Rev. Amos Brown, pastor of the Third Baptist Church of San Francisco and NAACP national board member, said Blacks should not bear the brunt of suffering – or forgiveness – in the U.S.

“I do not feel in my spirit that Blacks should have to be the sacrificial lambs all the time,” said Brown. “The pain is so great and it’s insulting that America has still not confessed to its wrong and its evil. And that evil is racism.”

Relatives of the nine slain in Charleston refused to be overcome by the evil of racism.

According to a 2009 Pew Research Center report, nearly 80 percent of Black people say religion is very important in their lives, with 53 percent attending church every week (compared to 39 percent of the overall population). Church is especially important to Black women who are unrivaled in their dedication to their faith (84 percent) and attend church each week (nearly 60 percent ).

Pastor Jonathan Newton, executive minister at Metropolitan A.M.E. Church in Washington, D.C., points out that the lesson of forgiveness is not only God’s way, but also served Black Christians well during the Civil Rights Movement by lending moral weight to the cause.

Like Mother Emanuel, Metropolitan A.M.E. was founded in the early 1800s and has a storied legacy within the course of Black history.

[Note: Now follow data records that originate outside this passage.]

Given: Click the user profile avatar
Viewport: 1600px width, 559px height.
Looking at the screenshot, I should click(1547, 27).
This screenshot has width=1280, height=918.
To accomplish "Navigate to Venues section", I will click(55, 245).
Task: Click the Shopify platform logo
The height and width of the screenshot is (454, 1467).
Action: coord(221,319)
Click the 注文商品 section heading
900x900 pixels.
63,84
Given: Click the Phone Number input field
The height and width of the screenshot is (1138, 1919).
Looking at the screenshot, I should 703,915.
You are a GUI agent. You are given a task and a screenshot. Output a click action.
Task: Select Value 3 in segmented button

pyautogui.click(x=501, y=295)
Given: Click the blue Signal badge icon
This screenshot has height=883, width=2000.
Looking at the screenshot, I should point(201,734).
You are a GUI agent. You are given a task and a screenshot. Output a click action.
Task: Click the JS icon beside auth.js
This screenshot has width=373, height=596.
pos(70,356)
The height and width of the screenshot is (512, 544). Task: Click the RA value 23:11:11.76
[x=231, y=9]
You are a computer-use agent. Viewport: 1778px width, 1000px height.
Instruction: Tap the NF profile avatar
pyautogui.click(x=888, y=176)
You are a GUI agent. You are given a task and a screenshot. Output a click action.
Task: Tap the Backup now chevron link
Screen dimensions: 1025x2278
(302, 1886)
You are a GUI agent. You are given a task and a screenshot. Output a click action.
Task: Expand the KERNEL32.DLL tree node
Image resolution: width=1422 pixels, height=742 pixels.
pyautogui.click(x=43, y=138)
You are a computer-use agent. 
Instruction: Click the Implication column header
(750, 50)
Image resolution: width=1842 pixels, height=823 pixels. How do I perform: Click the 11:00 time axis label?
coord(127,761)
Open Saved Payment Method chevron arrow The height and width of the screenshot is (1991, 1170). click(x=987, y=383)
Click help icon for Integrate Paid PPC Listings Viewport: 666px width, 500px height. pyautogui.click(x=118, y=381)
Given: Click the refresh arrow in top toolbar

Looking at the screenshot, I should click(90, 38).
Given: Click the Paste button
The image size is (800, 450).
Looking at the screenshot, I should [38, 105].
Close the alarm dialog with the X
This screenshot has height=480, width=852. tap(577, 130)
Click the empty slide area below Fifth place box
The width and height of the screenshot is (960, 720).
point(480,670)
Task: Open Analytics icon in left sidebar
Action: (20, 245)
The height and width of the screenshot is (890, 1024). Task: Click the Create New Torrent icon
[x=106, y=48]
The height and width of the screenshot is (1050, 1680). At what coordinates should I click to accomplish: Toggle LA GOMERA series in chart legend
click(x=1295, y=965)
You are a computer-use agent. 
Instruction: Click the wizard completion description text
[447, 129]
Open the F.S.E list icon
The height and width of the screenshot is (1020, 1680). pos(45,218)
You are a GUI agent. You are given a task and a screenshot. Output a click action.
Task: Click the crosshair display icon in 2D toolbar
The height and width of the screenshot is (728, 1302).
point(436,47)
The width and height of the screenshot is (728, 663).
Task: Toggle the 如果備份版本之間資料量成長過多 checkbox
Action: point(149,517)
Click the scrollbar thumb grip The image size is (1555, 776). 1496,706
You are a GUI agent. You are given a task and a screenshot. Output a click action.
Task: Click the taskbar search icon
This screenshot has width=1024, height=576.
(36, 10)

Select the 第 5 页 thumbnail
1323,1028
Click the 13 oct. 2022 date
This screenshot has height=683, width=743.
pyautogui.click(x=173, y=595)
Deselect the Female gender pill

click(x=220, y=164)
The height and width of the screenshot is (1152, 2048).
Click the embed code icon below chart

Hundreds gathered to pray for its sister church in Charleston – later, the church received a bomb threat, as a few other South Carolina A.M.E. churches did the previous day.

“[After the shooting] one of our A.M.E. bishops sent around to the churches a litany to explain that the church doors will remain open; we will continue to do what God calls us to do. But while we forgive, we still step up security,” said Newton.

The A.M.E. church is indeed grounded in resistance. Free Blacks in Philadelphia founded the denomination in the late 1700s when White Methodist Episcopalians refused to pray along side them and used force to interrupt their worship. The Black parishioners began their own church and successfully sued for the right to be an independent congregation.

This is not the first time a White supremacist has targeted a Black church.

A study found that there were more than 300 racially motivated church bombings or burnings in the 1960s, and an additional 200 between 1989 and 1996. In 2008, two White men were convicted of burning down a COGIC church in Springfield, Massachusetts in reaction to President Barack Obama’s election.

“This sounds trite, but the first thing is prayer. We believe that prayer changes things, but also prayer brings calm, reasonable, rational thinking,” said Newton.

“[Then] we deal with it, and not try to suppress…we talk about the anger, the hurt. Our faith is what makes us strong through using political actions and our educations … in our strides to social justice.”